You can assimilate with a transport bus: the bus has a path already defined that connect the neighborhoods (main wire); all the bus stops from each neighborhood are included in the way (CAN node connected to main wire); the people that were waiting at the bus stop get into the bus to go to another place (message from one board to another); the bus carry the person to your destination passing by others neighborhoods, that will see the message but will not receive (message being transmitted using CAN protocol). All this physical communication system of the boards is called CAN Bus.

Not use this method would be like the bus connected directly with all the bus stops between themselves: would work but would be confuse to understand and organize, and would spent more resources — gasoline to the bus and wire for the boards. 



Continuing with the bus history, let's keep the board path and organization idea but instead of a bus, that can carry a lot of people, we'll associate now with a car, that will be able to carry five persons only. This assimilation is closer to what we see using CAN Bus to delivery the messages.

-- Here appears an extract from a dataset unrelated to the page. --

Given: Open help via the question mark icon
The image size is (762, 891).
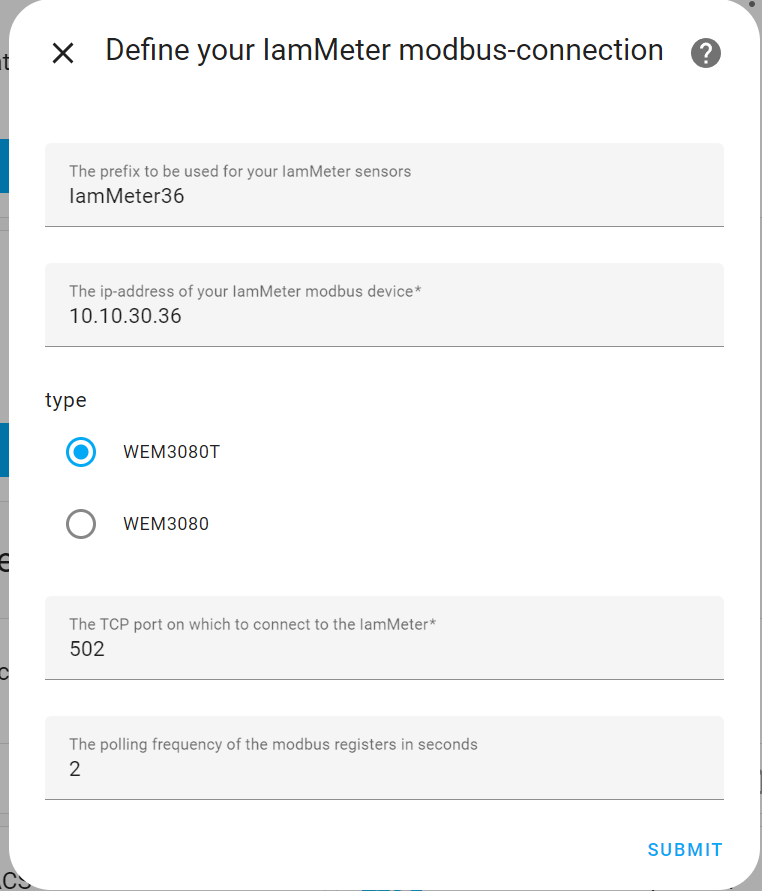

The information still being delivered but now is limited: a CAN message can only contain a maximum of 8-bytes of data. So when we are talking about normal communication between the boards this is not a problem, a board can receive a encoded message, decode and execute the commands; however, talking about remote updates would be necessary to transmit data in kB scale, not only bytes (in my case about 256 kB). The implementation must to be very well planned.

Remote update

Because of the messages limitation, when we are talking about this solution the most important is to think about the system architecture: how to break the file in smaller packages? How and when to erase the actual firmware? How to rebuild the packages? Update only one or several boards at time? And if the update gets wrong? Those and another questions appear during the development, so I'll split in different topics: 
  1. Bootloader
  2. Memory Mapping
  3. Splitting firmware file
  4. Rebuild and write the new firmware
  5. Problems that can be found
Maybe some point can stay out of this text but the major development will be approached.

Bootloader

The bootloader is responsible for indicate the initial address and boot all the system. So when a firmware is added to your board the bootloader go to flash memory at the initial address, read your code, search by main function and start it. Normally the microcontroller — at least for NXP 17xx serie  has a factory-programmed bootloader, that is located at ROM space where we can not access or change. Once started the firmware, the bootloader is not used anymore, it stays in standby until a board restart.

Control the boot moment is necessary to make the decision of when to start the main code and when the board has to be prepared to receive a new code. This decision has to be made by a bootloader, and, since we can't change the one that is already there, the idea is to construct e new bootloader that will be initialized by factory-programmed bootloader and will decide the board state.

Factory-programmed bootloader starts the main code Bootloader is called  Boot or wait a new firmware

How the bootloader is started will be better approached at the Memory Mapping topic but, looking to this workflow, we can see that one decision will be made, but based on what? Somehow the information will be receive by the main firmware when it is normally working and the message has to be passed to the bootloader, but it is in standby not receive message, how to communicate? The answer is: using a flag in the memory space.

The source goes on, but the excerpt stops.